Re: [gentoo-user] Glibc, userlocales, and ENV Variables

Holly Bostick Wed, 02 Nov 2005 12:21:16 -0800

Hans-Werner Hilse schreef:
> Hi,
> 
> On Wed, 02 Nov 2005 15:53:11 +0100 Holly Bostick <[EMAIL PROTECTED]> 
> wrote:
> 
> 
>> [...] /etc/locales.build
>> 
>> which says
>> 
>> # This file names the list of locales to be built when glibc is 
>> installed. # The format is <locale>/<charmap>, where <locale> is a 
>> locale from the # /usr/share/i18n/locales directory, and <charmap> 
>> is name of one of the files # in /usr/share/i18n/charmaps/. All 
>> blank lines and lines starting with # are # ignored. Here is an 
>> example: # en_US/ISO-8859-1 [...] Glibc built fine (afaict), but my
>>  problem is that I now don't know what to export with a LANG 
>> variable.
>> 
>> For example, if I want [EMAIL PROTECTED]/UTF-8, how do I export that as 
>> opposed to [EMAIL PROTECTED]/ISO-8859-15 (or worse, ISO-8859-1)?
> 
> 
> Note the comment you've cited: The format is "locale/charmap". This 
> generates the locale data for a certain "language" (it's a little bit
>  more than just language, though) for the specified charmap.
> 
> In LANG/LC_* you only set the locale. The charmap is (semi-) 
> automatically chosen, which makes sense, since it's terminal 
> dependant which charset is used.


OK, I kinda get that.... and dmesg says during boot that the terminal
(agetty) is being configured to use UTF-8 (which is what I told it to do
when I built the kernel, so that's OK).

So does that mean that when I log in to my DE/WM, and start X, the
charmap will be automatically UTF-8, because that's what the getty was?

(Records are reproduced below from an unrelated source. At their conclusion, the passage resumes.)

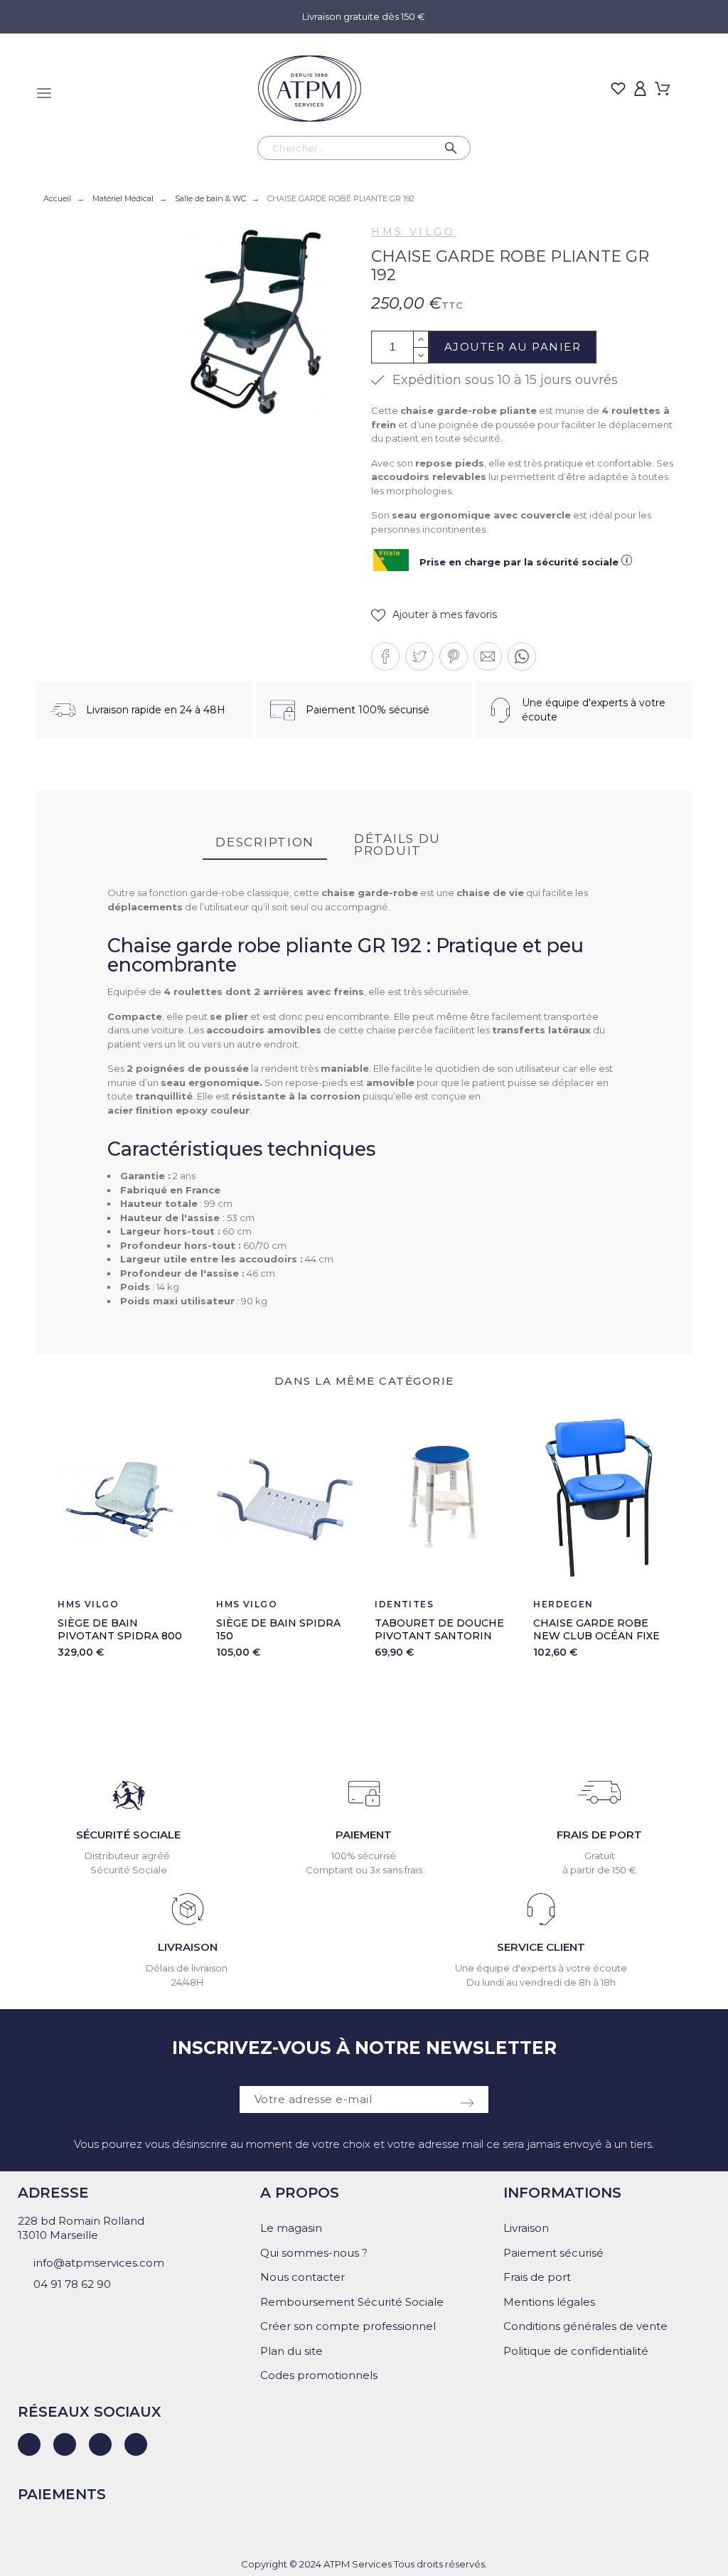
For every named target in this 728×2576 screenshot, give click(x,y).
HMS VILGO (413, 232)
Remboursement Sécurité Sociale (352, 2302)
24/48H (187, 1982)
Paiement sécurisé (553, 2253)
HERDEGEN (563, 1604)
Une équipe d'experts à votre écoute (541, 1968)
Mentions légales (549, 2302)
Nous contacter (302, 2277)
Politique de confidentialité (575, 2351)
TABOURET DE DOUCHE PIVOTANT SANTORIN (439, 1629)
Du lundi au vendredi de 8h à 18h (541, 1982)
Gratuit (599, 1855)
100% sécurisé (363, 1855)
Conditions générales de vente (585, 2326)
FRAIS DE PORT (599, 1834)
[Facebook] (64, 2444)
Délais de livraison (188, 1968)
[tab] (265, 843)
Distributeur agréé (128, 1855)
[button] (434, 614)
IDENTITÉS (404, 1604)
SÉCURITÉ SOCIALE (128, 1834)
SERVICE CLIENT (541, 1947)
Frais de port (537, 2277)
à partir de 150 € (599, 1869)
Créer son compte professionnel (348, 2326)
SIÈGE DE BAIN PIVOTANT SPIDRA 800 (120, 1629)
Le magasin (291, 2228)
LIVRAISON (188, 1947)
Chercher (453, 148)
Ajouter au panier (513, 346)
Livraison (526, 2228)
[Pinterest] (135, 2444)
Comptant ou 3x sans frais (364, 1869)
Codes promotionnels (319, 2375)
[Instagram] (100, 2444)
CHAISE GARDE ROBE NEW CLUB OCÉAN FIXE (596, 1629)
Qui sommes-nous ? (314, 2253)
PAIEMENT (364, 1834)
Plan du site (291, 2351)
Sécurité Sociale (128, 1869)
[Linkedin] (29, 2444)
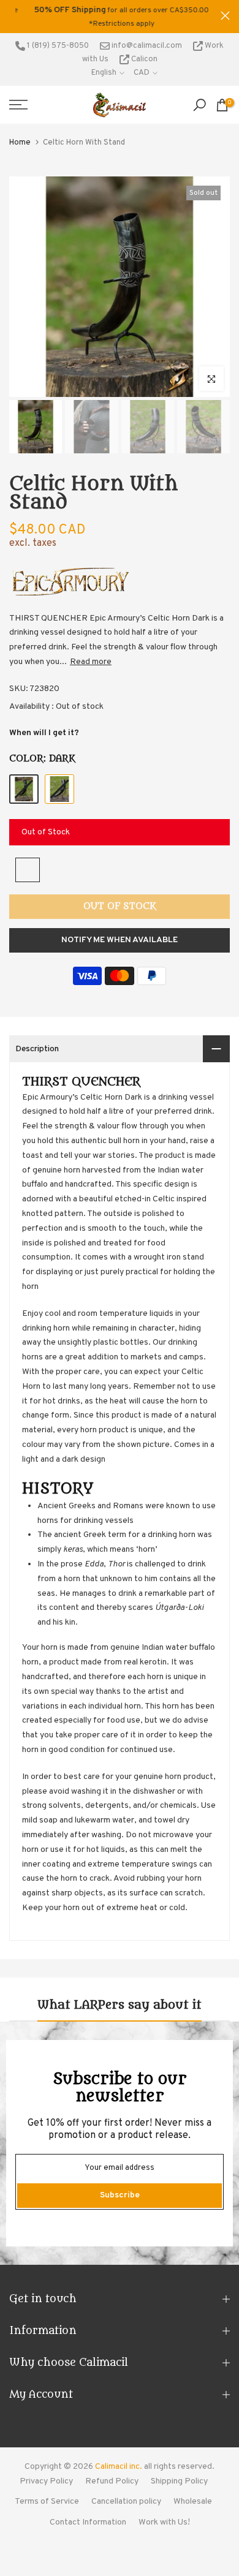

I want the full ISO-8859-15 charset and the Euro symbol. UTF-8 gets me
the charset, but afaik I need some attachment to "@euro" to get the Euro
symbol (for those fonts that even have the character(s), which is
another horror show that I won't get into, since once you've found a
reasonably attractive font with all the characters, half the time it
doesn't have bold or italic or bold italic, so it's not very useful on
the desktop.... a horror show).

It's not clear to me whether the Euro symbol is included in UTF-8
encodings, or only as a special variant of ISO-8859-15 (the "@euro"
variant), which is one of the reasons I try to encode both.

> 
> 
>> Was I supposed to give the locales individual names as the 
>> Localization Guide implies? locales.build doesn't indicate that you
>>  can do that (and in fact, I thought perhaps the reason why 
>> language exports were mildly borked might be because I had done 
>> so).
> 
> 
> [EMAIL PROTECTED]/ISO-8859-1 didn't make much sense to me (and maybe causes
>  some failures when building?), but other from that it seemed OK.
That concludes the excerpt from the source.